X-Men became a hugely successful franchise, and so did Spider-Man, another Marvel-inspired adventure that kicked off in 2002 with Sam Raimi's massively successful Spider-Man, a smart, slick blockbuster full of bravura Cgi action sequences which grossed a staggering $821m worldwide.
It inspired two sequels, and in 2012 Sony managed the remarkable feat of relaunching the franchise with The Amazing Spider-Man, which made almost as much money as Raimi's original film in spite of the fact that it told exactly the same story.
Warner Brothers relaunched the Batman series in 2005 with Christopher Nolan's Batman Begins, a grand and gloomy reboot which brought new levels of complexity and nuance to the superhero genre. It starred Christian Bale and told the story of how the orphaned millionaire Bruce Wayne became Batman. Nolan's imagery and cinematography were bewilderingly rich, and he followed Batman Begins with two fabulously gothic sequels, one of which, The Dark Knight, may just be the best superhero film ever made (see panel).
Superman returned in 2006, in a Bryan Singer revival that was generally considered slow, sanctimonious and over-laden with references to the risen Christ, and more successfully in a 2013 film (Man of Steel) that essentially copied the template of Richard Donner's 1978 original. But the real fun started when Marvel Studios began assembling their 'Cinematic Universe' of superheroes.
John Favreau's Iron Man (2008) brought humour to the fore, and took the considerable risk of casting the then seriously out of favour Robert Downey Jr as billionaire inventor Tony Stark. It was a chancy but inspired move, as Downey was astonishingly good as Stark, a dissolute and showy genius who has a Damascus experience and dedicates his life to fighting crime.
The beautifully designed flying metal suit, slick jokes and slicker effects were set to heavy metal tracks by the likes of AC/DC and Black Sabbath to create a winning box office formula. In association first with Paramount, and more recently with Disney, Marvel have made hay by rapidly introducing other characters including Hulk, Thor and Captain America in hugely successful solo vehicles before joining their stories in Avengers Assemble and now Avengers: Age of Ultron.
Their appeal is obvious: simple stories of good and evil told with verve, humour and stunning visual effects. And the avalanche of superhero movies is set to continue: in the next 12 months we'll be seeing Ant-Man, The Fantastic Four, Batman V Superman, Guardians of the Galaxy 2, X-Men Apocalypse and Wonder Woman.
The studios, of course, love the superhero craze, because although the films cost a lot to make, pouring dollars into a recognisable comic book hero is a lot less risky than backing something new. The only problem is that this ongoing glut of formulaic action fantasies exists at the expense of the serious original dramatic movies that might have been made in their stead.

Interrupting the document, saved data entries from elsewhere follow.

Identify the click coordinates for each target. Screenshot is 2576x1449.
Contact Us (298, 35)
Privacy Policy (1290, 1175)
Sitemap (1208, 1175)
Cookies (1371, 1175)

The Citizen Kane of superhero movies
Breath-taking is about the only way to describe this epic superhero drama from writer/director Christopher Nolan. A sequel to 2005's Batman Begins, The Dark Knight took that film's elegantly grim style and expanded it into something truly spectacular.
Christian Bale starred as billionaire playboy Bruce Wayne and his nocturnal crime-fighting alter ego, who here faces his demonic nemesis, The Joker. He descends on Gotham City with a vengeance, happy to blow up hospitals and slaughter the innocent in a bid to provoke the Batman into a decisive confrontation.
Only the bravest of actors would have dared take on a role so synonymous with Jack Nicholson, but the late Heath Ledger went off and completely reinvented it.
There's nothing all that funny about his Joker, a terrifying, relentless and utterly demented psychopath whose psychosis seems disturbingly real.
He dominates this film with a measured, compelling and oddly graceful performance, and Bale is very good as the dark and troubled Bruce Wayne.